The_Great_One21 said:


> Except I can. Because 90% of the people at home have no clue who he is.
> 
> Maybe booking for the hardcores is why they can’t increase their audience.


Yet the crowd reaction is real and 90 percent is just an assumption from a guy who chooses to think that other AEW fans are as ignorant as he his.






The_Great_One21 said:


> Yeah. I’m sure it’s just me who doesn’t watch Japanese wrestling.
> 
> I mean the subscriptions for New Japan (because they don’t even have a TV deal) are in the millions right?


I don't know about their TV deals in Japan but they don't do weekly shows, they do tours and their NJPW World service brings in around 1,3 million dollars per month.


----------



## Lady Eastwood (Jul 10, 2006)

H4L said:


> Suzuki is one of the most legit, real-life badasses on the planet.


^^^^ This right here.

I lost my shit when he came out. It really was an awesome moment! AEW delivered last night.


----------



## Outlaw91 (Mar 31, 2011)

I may be wrong but I think the last time Suzuki received a proper kaze ni nare chant was also in a match against Moxley more than a year and a half ago. In Japan, people in attendance are not allowed to chant because of covid precautions, they can only clap.


----------



## Big Booty Bex (Jan 24, 2020)

Does he like mustard though? And if the answer yes, which kind? Regular or flavored?


----------



## karlos4live (Sep 26, 2016)

Outlaw91 said:


> Just a few free stuff I was able to find. Unfortunately no Match against AJ Styles, Okada, Ibushi or Shingo.
> 
> 
> 
> ...


All matches you mentioned at beginning (along with millions others) are here: 哔哩哔哩 (゜-゜)つロ 干杯~-bilibili


----------



## Outlaw91 (Mar 31, 2011)

karlos4live said:


> All matches you mentioned (along with millions others) are here: 哔哩哔哩 (゜-゜)つロ 干杯~-bilibili


It isn't loading for me. What is this?

Edit : it works, thanks.


----------



## karlos4live (Sep 26, 2016)

Outlaw91 said:


> It isn't loading for me. What is this?


It does not? Huh, it's weird i just click at that here and it works fine  In that case just use google and write to search box bilibili which should be enough. Anyway it's a large Japanese server with conclusively biggest amount of wrestling matches and shows... Outside of WWE you will find almost everything there


----------



## karlos4live (Sep 26, 2016)

Outlaw91 said:


> It isn't loading for me. What is this?
> 
> Edit : it works, thanks.


You're welcome.


----------



## SevenStarSplash (Jul 29, 2021)

In short: Hardcore Grandpa who will fuck your shit up. Big fan


----------



## LifeInCattleClass (Dec 21, 2010)

Blissmark said:


> Does he like mustard though? And if the answer yes, which kind? Regular or flavored?

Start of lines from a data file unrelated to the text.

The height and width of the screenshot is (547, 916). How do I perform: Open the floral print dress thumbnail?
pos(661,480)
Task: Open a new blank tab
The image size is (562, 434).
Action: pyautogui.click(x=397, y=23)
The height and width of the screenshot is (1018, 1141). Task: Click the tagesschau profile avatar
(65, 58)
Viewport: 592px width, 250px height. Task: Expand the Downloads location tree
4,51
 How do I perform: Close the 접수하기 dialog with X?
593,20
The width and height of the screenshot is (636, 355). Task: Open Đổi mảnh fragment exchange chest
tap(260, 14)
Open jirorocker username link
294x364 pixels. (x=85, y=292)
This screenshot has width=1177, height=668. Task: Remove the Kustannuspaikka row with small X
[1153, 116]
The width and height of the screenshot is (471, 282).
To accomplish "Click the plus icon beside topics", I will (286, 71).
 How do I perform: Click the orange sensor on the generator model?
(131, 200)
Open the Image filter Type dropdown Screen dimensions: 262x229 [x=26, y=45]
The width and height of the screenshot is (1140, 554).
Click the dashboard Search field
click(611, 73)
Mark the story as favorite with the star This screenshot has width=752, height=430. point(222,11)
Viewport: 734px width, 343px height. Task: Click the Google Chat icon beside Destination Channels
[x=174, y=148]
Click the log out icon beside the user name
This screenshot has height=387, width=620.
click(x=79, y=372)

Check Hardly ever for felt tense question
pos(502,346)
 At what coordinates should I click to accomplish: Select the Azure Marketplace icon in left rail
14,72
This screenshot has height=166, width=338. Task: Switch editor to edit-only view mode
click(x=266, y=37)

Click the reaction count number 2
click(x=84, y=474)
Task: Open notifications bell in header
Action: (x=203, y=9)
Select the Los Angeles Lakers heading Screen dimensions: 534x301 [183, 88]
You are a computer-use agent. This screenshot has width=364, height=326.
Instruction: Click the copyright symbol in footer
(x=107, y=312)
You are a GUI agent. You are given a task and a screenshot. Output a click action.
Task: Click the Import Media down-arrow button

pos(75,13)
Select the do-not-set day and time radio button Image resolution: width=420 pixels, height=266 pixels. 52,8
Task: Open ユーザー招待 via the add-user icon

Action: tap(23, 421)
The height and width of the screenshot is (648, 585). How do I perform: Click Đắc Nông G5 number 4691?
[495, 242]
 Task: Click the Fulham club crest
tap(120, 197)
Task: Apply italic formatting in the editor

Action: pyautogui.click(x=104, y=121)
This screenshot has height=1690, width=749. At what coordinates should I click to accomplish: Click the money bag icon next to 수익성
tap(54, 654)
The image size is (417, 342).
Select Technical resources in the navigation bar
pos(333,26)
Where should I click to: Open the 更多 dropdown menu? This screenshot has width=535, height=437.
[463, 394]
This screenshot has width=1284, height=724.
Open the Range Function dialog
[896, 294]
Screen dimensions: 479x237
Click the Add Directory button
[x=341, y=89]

Minoru eats hot dijon mustard straight from the bottle with a spoon - true story


----------



## Dizzie (Jun 22, 2019)

I don't know why people brow beat wrestling fans for knowing who Suzuki is, god forbid wrestling fans being enthusiastic about wrestling and being familiar with other wrestlers outside of the wwe bubble. Being a excited for Suzuki is no different to wwe fans being excited to see aj styles, Owens or Samoa joe turn up, all three weren't house hold names but had strong following within the wrestling fan community.


----------



## The Ninth (Sep 6, 2021)

I had no idea who he was, but I don't watch New Japan.


----------



## JonAmbrose (Aug 4, 2021)

The_Great_One21 said:


> Except I can. Because 90% of the people at home have no clue who he is.
> 
> Maybe booking for the hardcores is why they can’t increase their audience.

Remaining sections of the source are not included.